Page excerpt =>

The primary purpose of using delta-sigma modulation techniques is to avoid the limitations of resistive laser trimmed
digital-to-analog converter architectures by using an inherently linear 1-bit digital-to-analog converter. The advantages of a 1-bit digital-to-analog converter include: ideal differential linearity, no distortion mechanisms due to resistor matching errors and no linearity drift over time and temperature due to variations in resistor values.
The CS4334 family of devices supports two modes of operation. The devices operate in Base Rate Mode (BRM)
when MCLK/LRCK is 256, 384 or 512 and in High Rate Mode (HRM) when MCLK/LRCK is 128 or 192. High Rate
Mode allows input sample rates up to 100 kHz.
3.1
Digital Interpolation Filter
The digital interpolation filter increases the sample rate, Fs, by a factor of 4 and is followed by a 32× digital
sample-and-hold (16× in HRM). This filter eliminates images of the baseband audio signal which exist at
multiples of the input sample rate. The resulting frequency spectrum has images of the input signal at multiples of 4 Fs. These images are easily removed by the on-chip analog low-pass filter and a simple external
analog filter (see Figure 1).

Collected material =>
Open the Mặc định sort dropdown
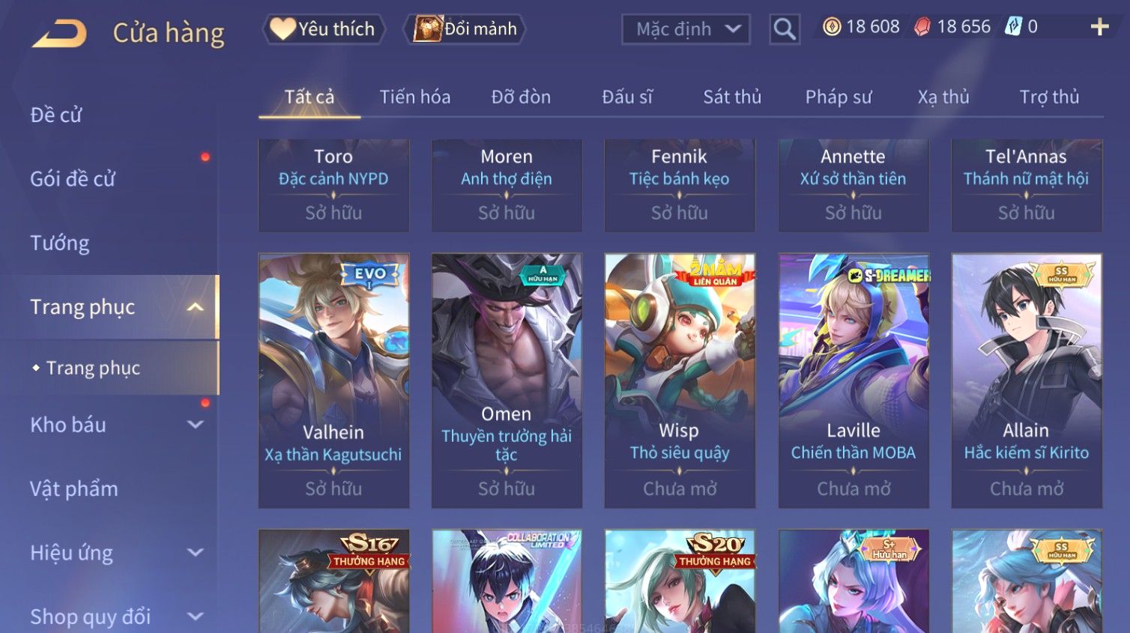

To-do list =>
a) Summarize the CS4334 excerpt in two sentences.
b) From the CS4334 excerpt, extract the passage between "The CS4334 family" and "(see Figure 1).", inclusive.
c) Extend the CS4334 excerpt, starting after its final sentence.
The listing is separate material and has nothing to do with the CS4334 excerpt.

Outputs in order =>
a) Delta-sigma modulation uses an inherently linear 1-bit digital-to-analog converter, which avoids the resistor-matching distortion and linearity drift of resistive laser-trimmed designs. The CS4334 devices run in Base Rate Mode or High Rate Mode depending on the MCLK/LRCK ratio, and their digital interpolation filter raises the sample rate by a factor of 4 so that the remaining images at multiples of 4 Fs are easily removed by the on-chip analog low-pass filter and a simple external analog filter.

b)
The CS4334 family of devices supports two modes of operation. The devices operate in Base Rate Mode (BRM)
when MCLK/LRCK is 256, 384 or 512 and in High Rate Mode (HRM) when MCLK/LRCK is 128 or 192. High Rate
Mode allows input sample rates up to 100 kHz.
3.1
Digital Interpolation Filter
The digital interpolation filter increases the sample rate, Fs, by a factor of 4 and is followed by a 32× digital
sample-and-hold (16× in HRM). This filter eliminates images of the baseband audio signal which exist at
multiples of the input sample rate. The resulting frequency spectrum has images of the input signal at multiples of 4 Fs. These images are easily removed by the on-chip analog low-pass filter and a simple external
analog filter (see Figure 1).

c)
3.2
Delta-Sigma Modulator
The interpolation filter is followed by a fourth order delta-sigma modulator which converts the interpolation
filter output into 1-bit data at a rate of 128 Fs in BRM (or 64 Fs in HRM).
3.3
Switched-Capacitor DAC
The delta-sigma modulator is followed by a digital-to-analog converter which translates the 1-bit data into a
series of charge packets. The magnitude of the charge in each packet is determined by sampling of a voltage reference onto a switched capacitor, where the polarity of each packet is controlled by the 1-bit data.
This technique greatly reduces the sensitivity to clock jitter and provides low-pass filtering of the output.
3.4
Analog Low-Pass Filter
The final signal stage consists of a continuous-time low-pass filter which serves to smooth the output and
attenuate out-of-band noise.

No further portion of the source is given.